----- STUDY MATERIAL -----
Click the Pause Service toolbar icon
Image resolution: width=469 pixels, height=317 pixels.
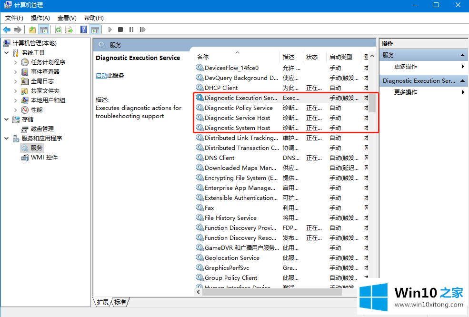tap(131, 30)
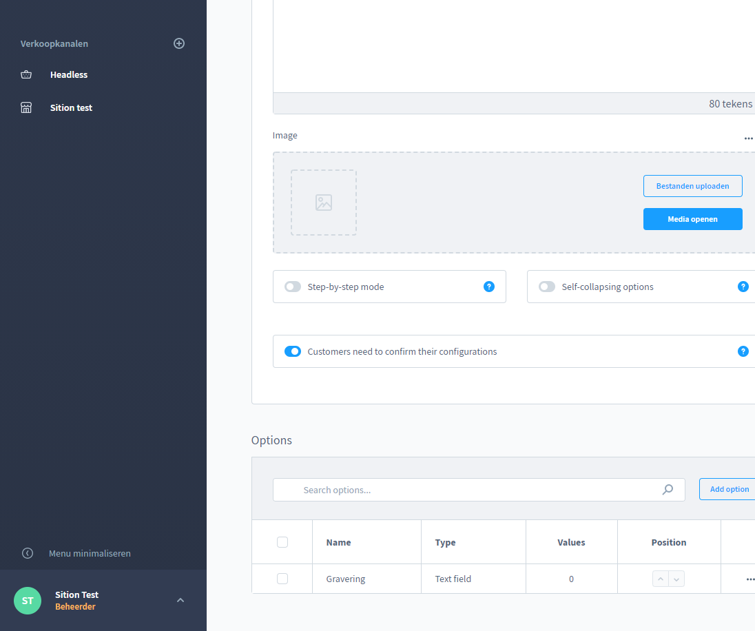Open the Gravering row context menu
Image resolution: width=755 pixels, height=631 pixels.
[x=749, y=579]
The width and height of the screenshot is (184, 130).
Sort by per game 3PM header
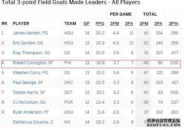[114, 24]
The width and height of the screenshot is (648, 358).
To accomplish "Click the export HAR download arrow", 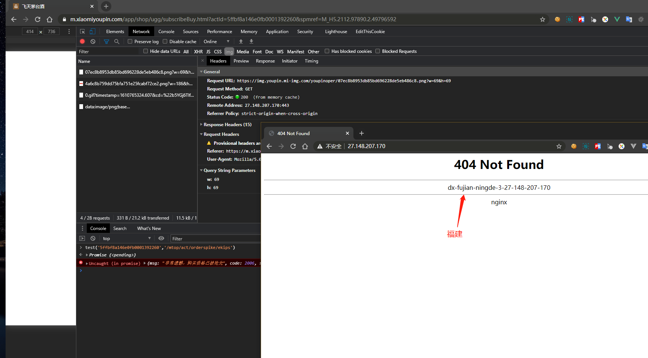I will click(x=251, y=41).
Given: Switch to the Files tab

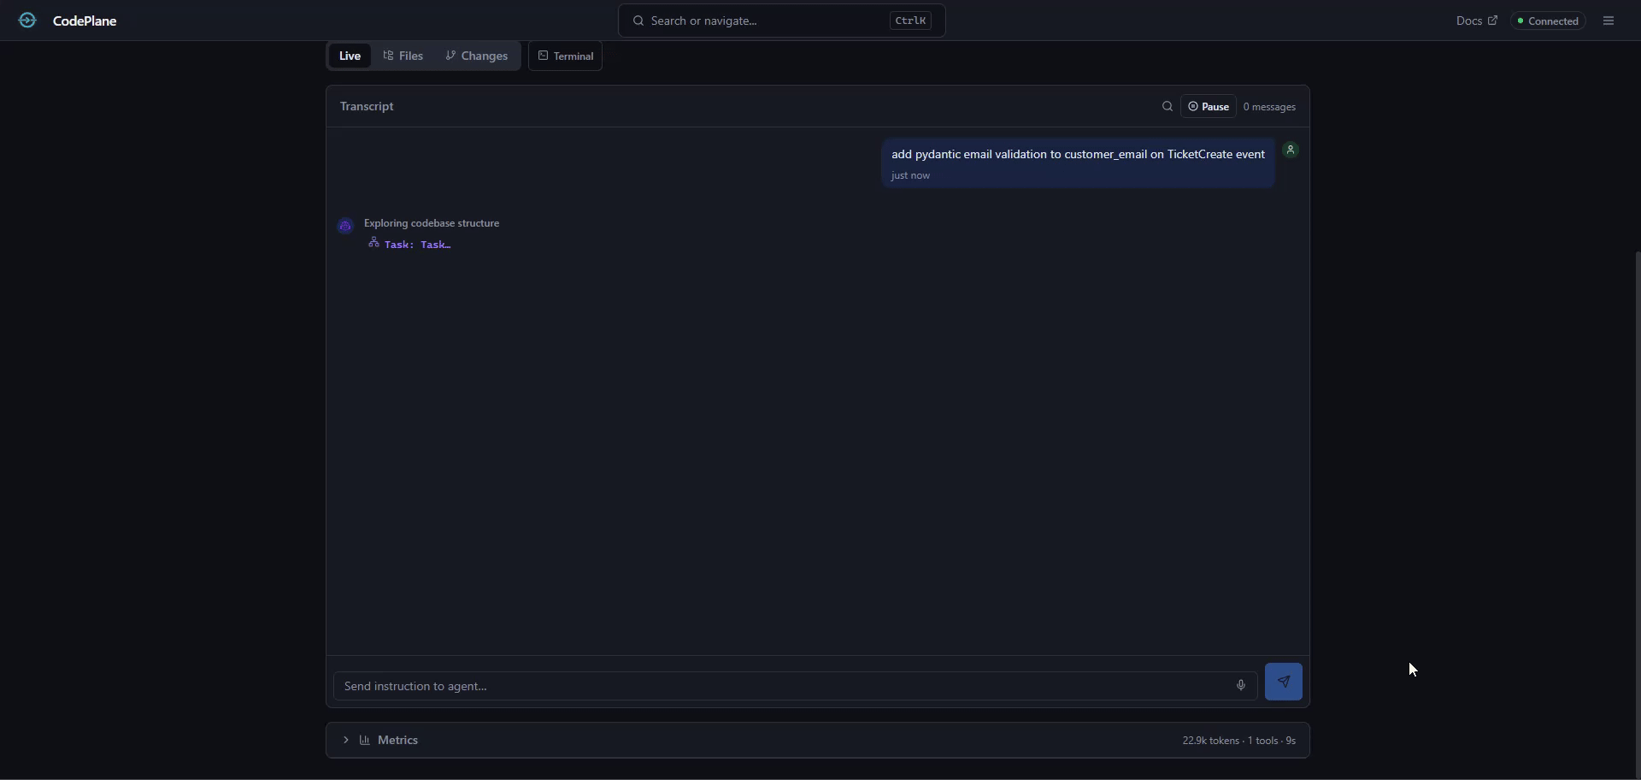Looking at the screenshot, I should click(x=403, y=56).
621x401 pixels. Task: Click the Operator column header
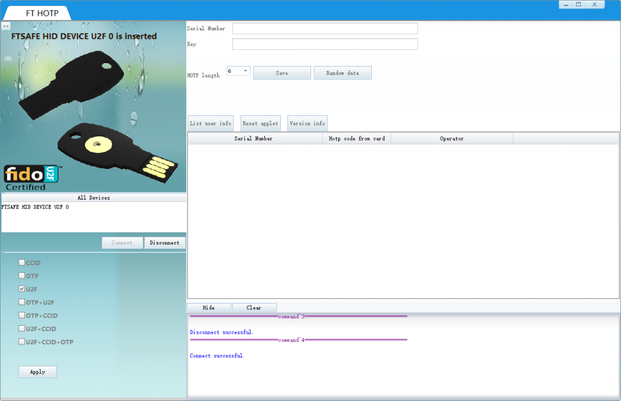[452, 138]
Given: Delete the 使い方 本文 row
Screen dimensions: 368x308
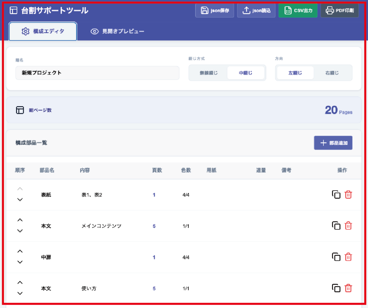Looking at the screenshot, I should [348, 288].
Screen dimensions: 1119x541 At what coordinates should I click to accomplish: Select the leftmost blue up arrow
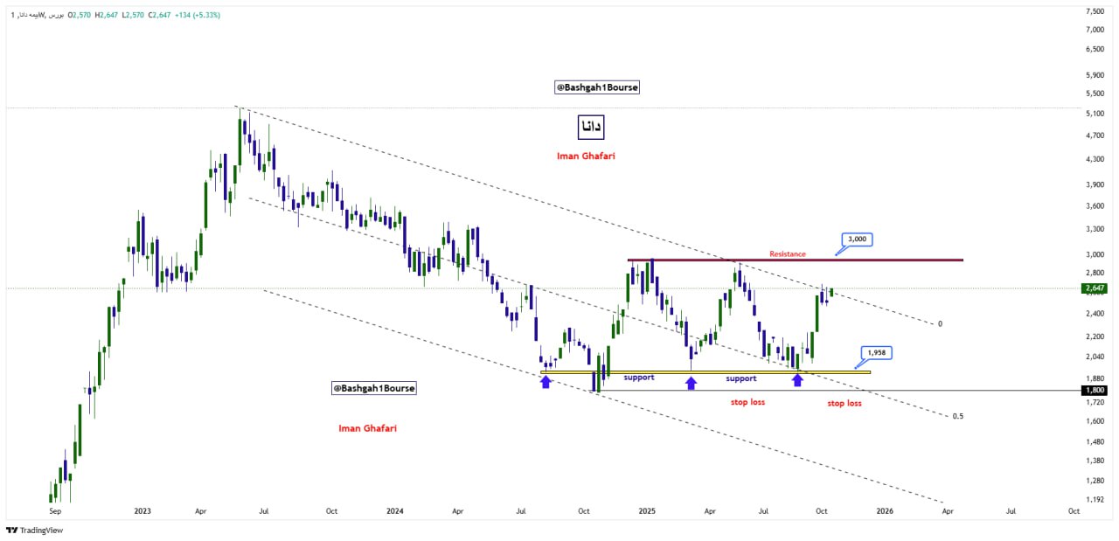tap(546, 382)
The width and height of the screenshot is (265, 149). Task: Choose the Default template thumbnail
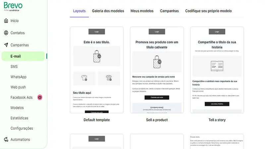[x=97, y=70]
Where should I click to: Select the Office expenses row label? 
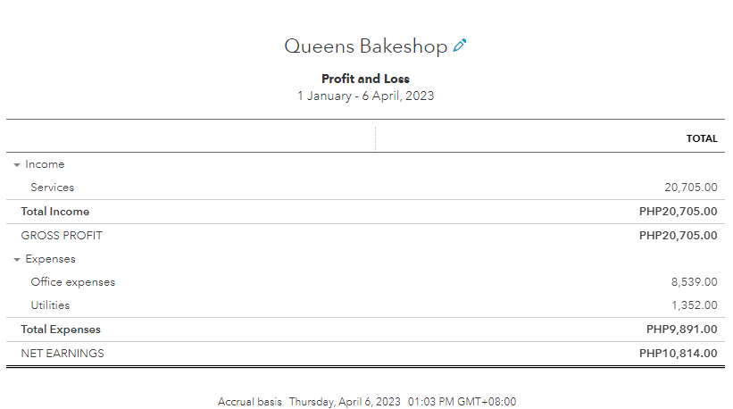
-----
AIM OF THE EXERCISE: Every line from the one that contains "The width and height of the screenshot is (265, 149)." through the end of the records above is to be reproduced exactly; no picture goes in the copy.

TASK ANSWER:
The width and height of the screenshot is (265, 149). Task: Choose the Default template thumbnail
[x=97, y=70]
Where should I click to: Select the Office expenses row label? 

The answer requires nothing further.